§ Realice lo siguiente
1 > Según la reseña sobre Tolvanera, ¿por qué los lectores llegan a suponer que los fragmentos intercalados podrían ser escritos del propio narrador o de su madre? Explíquelo en un máximo de tres oraciones.
2 > Prolongue la reseña sobre Tolvanera a partir de su última oración.

§ Documento
◆ ◆ ◆ ◆ ◆ ◆ ◆

A nivel anécdota, Tolvanera es un lapso en la vida de Miguel, un hombre que se acerca a los cincuenta años de edad, que ha escrito libros acerca de cine, además de trabajar en una universidad. Y si bien el autor, muchas veces, más que mostrar nos cuenta, lo que destaca en la construcción de su anécdota es una estructura hecha a base de fragmentos que por sí mismos podrían funcionar como ensayos breves, de correos electrónicos, de manuscritos que, después nos enteramos, cuentan la manera en que un antepasado del personaje–narrador llegó a América desde España, aparentemente, en las primeras décadas del siglo XIX.
Al inicio, anécdota, correos y manuscritos se alternan capítulo a capítulo, sin que Ángel Miquel nos indique nada sobre su naturaleza. Así, sus lectores aventuramos hipótesis como, por ejemplo, la de que se trata de escritos del propio narrador o de su madre, dos historias, insertas en la principal, que uno de estos personajes va urdiendo. Sólo cuando la novela se encuentra avanzada, el autor toma esos cabos sueltos para definirlos dentro de su discurso.
La primera narración dentro de la narración con la que tropezamos es la de Francisco Caravantes, el antepasado del protagonista. “Originario de un pueblo en la región de la Montaña, Francisco Caravantes era un hombre alto, flaco y de buena estampa, que heredó campos de pastoreo y una casa solariega en cuyo portal lucía, gallardo, el escudo familiar”, nos salta al iniciarse el segundo capítulo, desligado por completo del primero, en el cual se nos informa, desde una primera persona, de una madre esquizofrénica y de la profesión de Miguel, historiador de arte. En ese capítulo inicial encontramos también frases como “por dedicarme en parte a escribir vidas de otros”, o “Mi madre escribe. Todas las mañanas se sienta en su pequeña mesa, afila un lápiz y en un rato despacha lo que llama incisos, breves fragmentos…”, lo cual apuntala la hipótesis de una ficción inserta en la ficción.

◆ ◆ ◆ ◆ ◆ ◆ ◆

§ Información registrada
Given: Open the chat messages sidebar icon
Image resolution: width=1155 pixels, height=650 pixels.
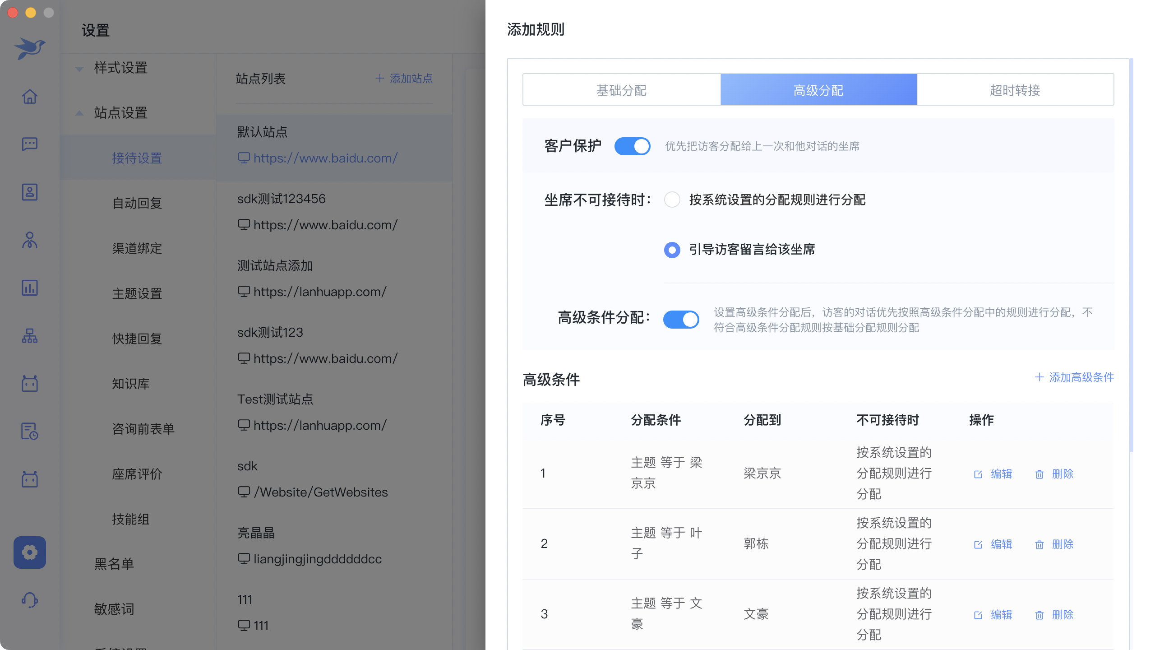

◆ ◆ ◆ ◆ ◆ ◆ ◆

§ Resultados esperados
1 > Al inicio, Ángel Miquel alterna capítulo a capítulo la anécdota, los correos y los manuscritos sin indicar nada sobre su naturaleza. Además, en el capítulo inicial aparecen frases como "por dedicarme en parte a escribir vidas de otros" y "Mi madre escribe", que apuntalan la hipótesis de una ficción inserta en la ficción.

2 >
El cuarto capítulo es otro que, como el segundo, destaca por estar desligado de la historia que Ángel Miquel va urdiendo. Se inicia con dos incógnitas: “Mi nombre por ahora carece de importancia. Debe bastarle saber que tuve una relación con Luz”, escribe el autor, pero en este momento no sabemos quién es Luz, y el hecho de que el responsable de este texto dentro del texto omita su nombre, aunado a la lectura del siguiente capítulo, donde se nos presenta a Luz, da pie a la idea de que el escrito podría pertenecer a la pluma del propio narrador.
Luz Arnaud, a través de un correo electrónico, ofrece al también historiador de cine unas películas filmadas por un familiar suyo en la segunda década del siglo XX. No las ha visto desde la infancia, escribe L. Arnaud, ya que el proyector se averió, y con la intención de deshacerse de ellas, obtiene sus datos. “qué mejor –decía– que esas cintas llegaran a manos de alguien que las apreciara”, finaliza el mensaje.
Así, lo que el lector podría imaginarse como un ejercicio literario en el cual se incluye a una persona conocida recientemente, va intercalándose con la trama principal, y esboza para nosotros a una mujer que mantiene con su marido una relación abierta, “según la cual podían tomarse ciertas libertades, sin preguntas ni reproches”.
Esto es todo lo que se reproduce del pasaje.